Леночка, кстати, наоборот, выглядит куда лучше прежнего. Похоже, депрессии и метания в поисках смысла оставили его, вместе с манерой ежевечерне напиваться до зюзиков. Теперь он — харизматичный, уверенный в себе, уважаемый и уважающий бизнесмен с твердыми принципами и мягкими оценками. И даже пузо, образовавшееся за последние годы, куда-то дел. Небось, бегает по утрам! Представляется отчего-то так: в красном спортивном костюмчике и смешной сантаклаусовской шапочке на голове, старательно поднимая колени перед собой, Леночка неспешной трусцой оббегает аллейки какого-то парка. С ним здороваются пенсионеры, приветливо машут махонькими ладошками детишки, которых конвоируют в ненавистный детский сад. А дома его ждет красиво украшенный завтрак, и такая же, будто сошедшая со всех реклам одновременно, жена. Все, как положено — мило, стабильно и правильно…
Удивительно, но не нахожу в себе по отношению к нему ни тени насмешки и не капли горечи. Нормальная, достойная жизнь. Чего ж насмехаться? Это могло быть мое будущее? Нет. Я никогда не заставила бы себя жить по правилам глянцевого журнала. Так к чему ж горевать?
— Прекрасно выглядишь! — честно сообщаю Владлену.
— Возраст обязывает, — широко улыбается он, сверкая искусственными зубами, начищенными, словно ботинки чечеточника.
Как интересно меняются люди! Вспоминаю Владлена образца семилетней давности — небритого, запойного, отвратительно пахнущего, ломящегося ко мне в окно с требованием немедленно наладить отношения.
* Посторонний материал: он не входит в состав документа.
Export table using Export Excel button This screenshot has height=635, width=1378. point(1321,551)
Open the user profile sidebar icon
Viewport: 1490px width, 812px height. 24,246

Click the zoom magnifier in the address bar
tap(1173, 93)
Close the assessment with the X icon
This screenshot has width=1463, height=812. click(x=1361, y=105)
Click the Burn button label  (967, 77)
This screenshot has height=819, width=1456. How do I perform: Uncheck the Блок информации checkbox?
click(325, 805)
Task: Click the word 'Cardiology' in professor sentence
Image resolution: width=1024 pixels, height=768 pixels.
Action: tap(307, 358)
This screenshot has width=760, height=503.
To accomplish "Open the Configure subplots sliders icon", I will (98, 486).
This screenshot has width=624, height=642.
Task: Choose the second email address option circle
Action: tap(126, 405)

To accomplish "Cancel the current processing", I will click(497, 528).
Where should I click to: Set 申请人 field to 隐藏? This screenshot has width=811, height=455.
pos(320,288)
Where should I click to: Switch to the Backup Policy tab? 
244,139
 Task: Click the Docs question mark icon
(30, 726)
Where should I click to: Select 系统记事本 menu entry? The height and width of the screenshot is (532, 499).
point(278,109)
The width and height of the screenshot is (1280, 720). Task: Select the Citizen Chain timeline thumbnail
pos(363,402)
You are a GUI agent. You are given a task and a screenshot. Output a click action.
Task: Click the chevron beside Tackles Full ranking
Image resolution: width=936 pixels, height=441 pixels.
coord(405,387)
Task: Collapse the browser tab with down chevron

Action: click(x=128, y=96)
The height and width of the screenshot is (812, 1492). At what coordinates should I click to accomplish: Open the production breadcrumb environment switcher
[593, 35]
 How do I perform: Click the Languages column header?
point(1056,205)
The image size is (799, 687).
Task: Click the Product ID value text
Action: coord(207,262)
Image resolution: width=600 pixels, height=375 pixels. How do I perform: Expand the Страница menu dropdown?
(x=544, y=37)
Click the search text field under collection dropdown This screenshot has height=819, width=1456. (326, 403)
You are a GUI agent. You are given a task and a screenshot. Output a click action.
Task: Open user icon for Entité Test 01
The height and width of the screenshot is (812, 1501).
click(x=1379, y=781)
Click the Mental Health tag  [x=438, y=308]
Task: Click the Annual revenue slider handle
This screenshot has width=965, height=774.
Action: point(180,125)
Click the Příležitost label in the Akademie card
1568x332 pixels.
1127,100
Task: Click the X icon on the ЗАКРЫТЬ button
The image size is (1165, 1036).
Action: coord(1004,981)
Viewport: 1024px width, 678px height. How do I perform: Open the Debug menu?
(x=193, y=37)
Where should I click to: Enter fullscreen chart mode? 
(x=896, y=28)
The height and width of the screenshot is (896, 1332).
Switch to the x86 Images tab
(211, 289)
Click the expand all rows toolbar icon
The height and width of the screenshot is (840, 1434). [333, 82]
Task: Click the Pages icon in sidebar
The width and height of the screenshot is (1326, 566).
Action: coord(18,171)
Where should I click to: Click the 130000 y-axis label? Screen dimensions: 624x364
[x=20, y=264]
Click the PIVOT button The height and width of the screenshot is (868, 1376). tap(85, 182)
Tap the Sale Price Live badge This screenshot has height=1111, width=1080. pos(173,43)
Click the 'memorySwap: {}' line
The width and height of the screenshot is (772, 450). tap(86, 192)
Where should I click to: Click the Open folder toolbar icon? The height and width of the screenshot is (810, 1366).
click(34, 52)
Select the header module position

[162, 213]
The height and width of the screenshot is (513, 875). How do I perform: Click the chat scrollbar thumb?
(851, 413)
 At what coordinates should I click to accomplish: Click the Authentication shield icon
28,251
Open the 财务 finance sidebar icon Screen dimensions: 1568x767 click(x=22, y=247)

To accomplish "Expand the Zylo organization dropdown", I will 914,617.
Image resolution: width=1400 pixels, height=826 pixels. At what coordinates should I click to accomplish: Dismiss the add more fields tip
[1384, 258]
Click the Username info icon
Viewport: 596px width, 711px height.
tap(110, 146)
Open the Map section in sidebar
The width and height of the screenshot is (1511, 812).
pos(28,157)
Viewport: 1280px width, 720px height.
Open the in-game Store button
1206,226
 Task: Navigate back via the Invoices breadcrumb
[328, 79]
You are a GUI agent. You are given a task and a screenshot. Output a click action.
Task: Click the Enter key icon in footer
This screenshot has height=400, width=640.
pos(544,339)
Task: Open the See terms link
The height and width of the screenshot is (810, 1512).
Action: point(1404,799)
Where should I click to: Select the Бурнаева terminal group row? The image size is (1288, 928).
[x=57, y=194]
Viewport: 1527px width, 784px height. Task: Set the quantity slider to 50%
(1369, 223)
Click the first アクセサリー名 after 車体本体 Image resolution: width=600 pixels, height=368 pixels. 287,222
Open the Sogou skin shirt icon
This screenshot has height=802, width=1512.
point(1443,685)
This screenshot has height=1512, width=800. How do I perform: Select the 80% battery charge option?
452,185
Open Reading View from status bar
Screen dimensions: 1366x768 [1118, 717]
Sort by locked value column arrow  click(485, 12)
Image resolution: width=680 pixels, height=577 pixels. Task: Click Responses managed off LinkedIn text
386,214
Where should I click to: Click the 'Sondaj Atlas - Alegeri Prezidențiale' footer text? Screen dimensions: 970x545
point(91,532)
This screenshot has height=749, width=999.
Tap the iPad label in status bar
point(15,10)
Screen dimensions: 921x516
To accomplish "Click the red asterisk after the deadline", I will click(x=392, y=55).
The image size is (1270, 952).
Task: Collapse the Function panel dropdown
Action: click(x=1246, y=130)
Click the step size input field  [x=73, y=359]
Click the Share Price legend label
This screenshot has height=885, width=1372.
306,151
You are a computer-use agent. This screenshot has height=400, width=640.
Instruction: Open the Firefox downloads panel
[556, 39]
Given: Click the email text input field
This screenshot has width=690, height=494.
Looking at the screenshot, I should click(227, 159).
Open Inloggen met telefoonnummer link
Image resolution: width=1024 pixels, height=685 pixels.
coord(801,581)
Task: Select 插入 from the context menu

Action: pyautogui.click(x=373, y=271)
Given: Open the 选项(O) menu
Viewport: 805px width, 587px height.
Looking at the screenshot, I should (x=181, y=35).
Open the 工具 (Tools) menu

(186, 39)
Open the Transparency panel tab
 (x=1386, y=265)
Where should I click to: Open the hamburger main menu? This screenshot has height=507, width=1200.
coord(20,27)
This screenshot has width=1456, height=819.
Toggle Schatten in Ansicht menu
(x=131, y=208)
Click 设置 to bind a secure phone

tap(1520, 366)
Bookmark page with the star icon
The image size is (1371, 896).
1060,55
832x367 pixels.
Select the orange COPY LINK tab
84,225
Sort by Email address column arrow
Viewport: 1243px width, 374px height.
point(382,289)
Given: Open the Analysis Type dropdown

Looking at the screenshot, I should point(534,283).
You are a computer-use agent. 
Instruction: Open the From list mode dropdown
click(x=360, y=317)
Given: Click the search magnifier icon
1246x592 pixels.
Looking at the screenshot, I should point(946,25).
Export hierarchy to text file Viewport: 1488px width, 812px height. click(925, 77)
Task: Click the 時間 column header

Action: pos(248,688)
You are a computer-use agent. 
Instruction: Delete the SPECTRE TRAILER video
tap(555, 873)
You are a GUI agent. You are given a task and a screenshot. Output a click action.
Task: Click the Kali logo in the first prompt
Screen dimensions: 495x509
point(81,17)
Ныне он не при каких условиях не «придет на свиданье по водосточной трубе». И никогда — это уже, вспоминая Владлена возраста Христа — не станет трахаться с собственной женой в машине, сворачивая вдруг резко на обочину, из-за того, что жена — то бишь я— решила поправить чулки, неосторожно приподняла край короткой расклешенной юбчоник и боковым зрением Владлен отметил, что под юбкой нет трусиков, и это так распалило его, что грядущую деловую встречу пришлось отложить. И уже свернув в придорожную посадку, уже с глухим рычанием вцепившись в пуговки на блузке жены, Владлен дрожащими руками хватал рацию — сотового у него тогда еще и близко не было — собирался с мыслями, и нес какую-то невменяемую чушь, мол слегка задержится, потому что тут пробка, а в другом месте пробки нет, и вот он попробует сейчас проникнуть в это другое место… А свободная рука его при этом давно уже была у меня под юбкой, и мы с ним оба прекрасно понимали о каком «другом месте» он говорит и…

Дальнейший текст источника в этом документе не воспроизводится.